[Records drawn from a dataset]
+---+
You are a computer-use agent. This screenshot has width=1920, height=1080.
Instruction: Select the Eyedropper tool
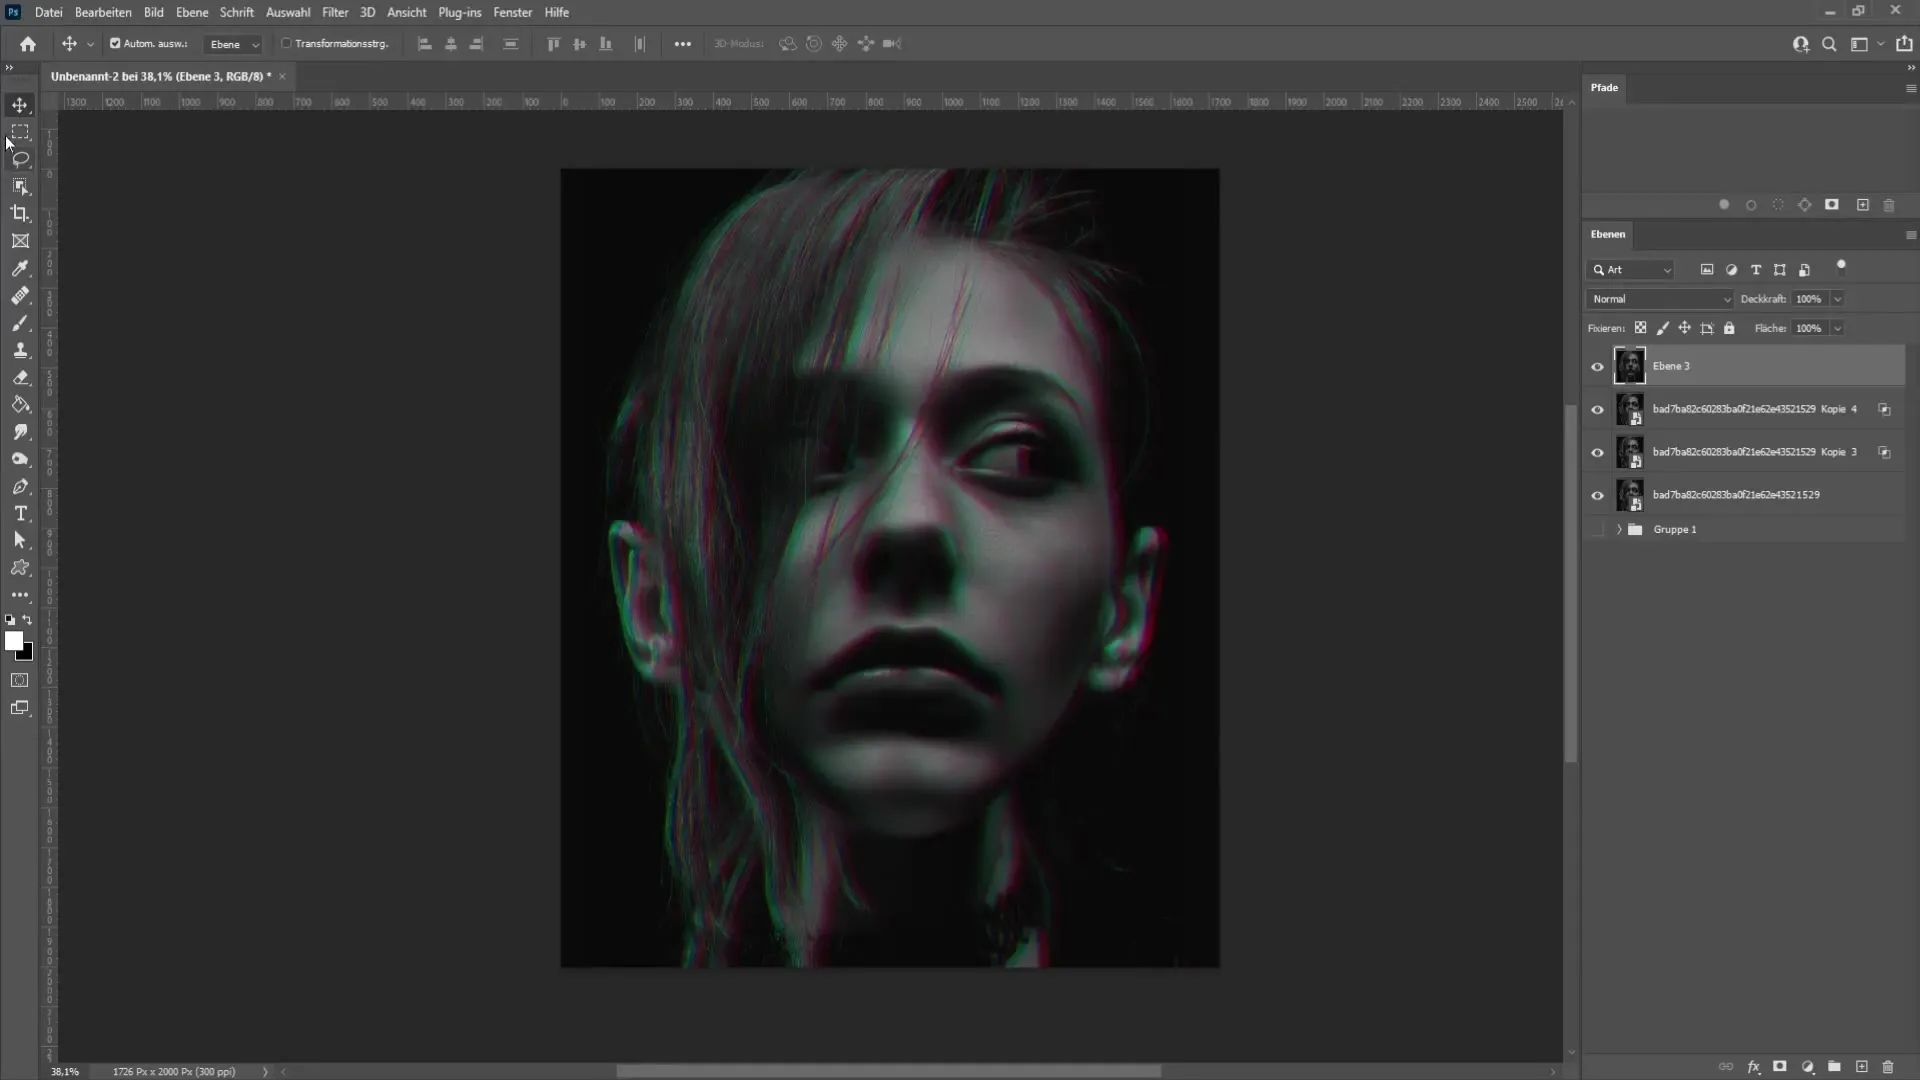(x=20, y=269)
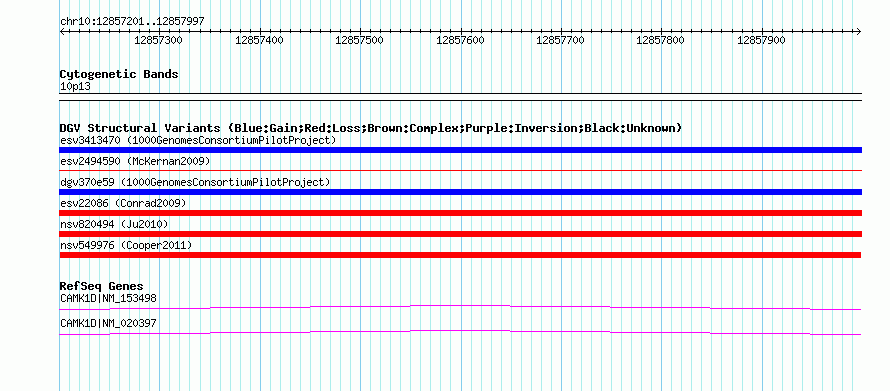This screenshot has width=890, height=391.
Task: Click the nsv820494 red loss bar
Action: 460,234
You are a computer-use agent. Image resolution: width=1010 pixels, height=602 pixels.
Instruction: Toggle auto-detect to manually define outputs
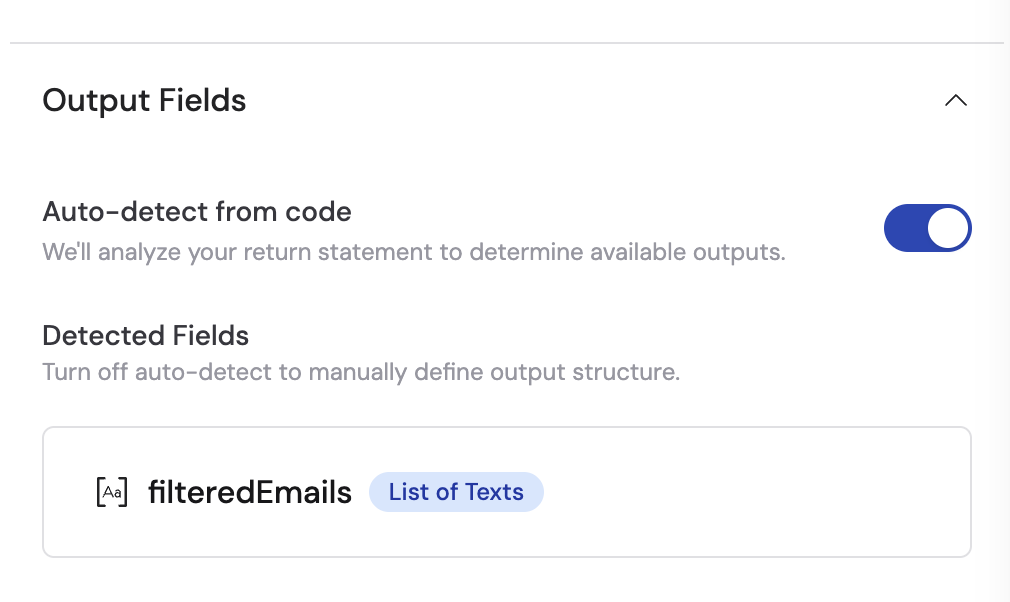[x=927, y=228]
+---+
Brief:
In the copy, include every line of the records exactly and none of the images.

Written solution:
You are a computer-use agent. This screenshot has width=1920, height=1080.
Instruction: Select the Eyedropper tool
(x=20, y=269)
This screenshot has width=890, height=391.
Task: Click the nsv820494 red loss bar
Action: 460,234
You are a computer-use agent. Image resolution: width=1010 pixels, height=602 pixels.
Instruction: Toggle auto-detect to manually define outputs
[x=927, y=228]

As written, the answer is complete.